Deal Activity Falls in January after Record December

Real Capital Analytics, New York, reported commercial real estate deal activity dropped significantly in January after a year-end surge in apartment, industrial and office sales.

Transaction volume fell 58 percent in January compared to a year ago. By contrast, December deal volume was 8 percent higher than a year before and exceeded $80 billion for the first time, according to RCA records.

Jim Costello

“December was the strongest month ever for apartment sales and the second-strongest for industrial property sales,” said RCA Senior Vice President Jim Costello. “For the office sector, December deal volume was at the highest level since 2019.” He credited December’s deal activity growth to the typical rush to close deals by year-end as well as a rebound effect from deals delayed earlier in 2020 due to COVID-19.

All major property types except for senior housing fell at significant double-digit rates in January, Costello said. “Price trends, however, suggest a more positive open to 2021,” he said, noting industrial sector cap rates, measured on a 12-month trailing basis, fell 20 basis points from a year earlier to average 6.0 percent and apartment cap rates compressed by 30 basis points to 5.1 percent in January.

The 100 largest global investors purchased less commercial real estate in 2020 than in 2019, but they sold less as well, Costello said. These large investors added a net $65.4 billion of real estate assets to their portfolios last year, 22 percent less than in 2019.

Data entries:

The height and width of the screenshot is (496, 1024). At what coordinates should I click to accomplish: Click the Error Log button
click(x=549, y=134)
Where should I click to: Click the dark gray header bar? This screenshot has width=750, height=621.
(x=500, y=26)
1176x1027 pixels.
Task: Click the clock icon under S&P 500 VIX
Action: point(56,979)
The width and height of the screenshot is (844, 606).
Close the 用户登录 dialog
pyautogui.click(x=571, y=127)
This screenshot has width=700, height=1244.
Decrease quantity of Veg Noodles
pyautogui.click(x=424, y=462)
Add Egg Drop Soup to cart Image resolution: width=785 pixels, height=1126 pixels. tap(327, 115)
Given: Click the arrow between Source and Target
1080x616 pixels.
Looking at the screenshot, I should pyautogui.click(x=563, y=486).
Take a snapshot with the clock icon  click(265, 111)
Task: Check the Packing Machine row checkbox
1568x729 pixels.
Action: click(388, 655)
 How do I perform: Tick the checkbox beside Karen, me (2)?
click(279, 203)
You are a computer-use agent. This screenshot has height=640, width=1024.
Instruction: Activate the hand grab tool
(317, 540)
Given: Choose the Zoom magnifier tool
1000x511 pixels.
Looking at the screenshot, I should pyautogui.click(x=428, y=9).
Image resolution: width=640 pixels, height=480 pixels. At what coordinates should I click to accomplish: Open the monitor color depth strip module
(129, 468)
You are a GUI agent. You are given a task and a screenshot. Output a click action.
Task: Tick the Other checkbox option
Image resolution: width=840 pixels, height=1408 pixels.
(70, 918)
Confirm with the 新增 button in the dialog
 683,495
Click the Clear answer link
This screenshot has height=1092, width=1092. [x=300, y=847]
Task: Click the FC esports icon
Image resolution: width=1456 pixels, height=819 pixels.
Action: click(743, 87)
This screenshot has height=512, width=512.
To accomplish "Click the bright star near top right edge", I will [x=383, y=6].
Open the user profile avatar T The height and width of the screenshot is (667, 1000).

Work order A ->
Please rewrite the article on commercial real estate deal activity starting at "Deal Activity Falls" and ending at "and office sales.", switching "January" to "February".
Work order B ->
According to the article on commercial real estate deal activity, how much did the 100 largest global investors add, net, to their real estate portfolios last year?

Task response A ->
Deal Activity Falls in February after Record December

Real Capital Analytics, New York, reported commercial real estate deal activity dropped significantly in February after a year-end surge in apartment, industrial and office sales.

Task response B ->
They added a net $65.4 billion of real estate assets, 22 percent less than in 2019.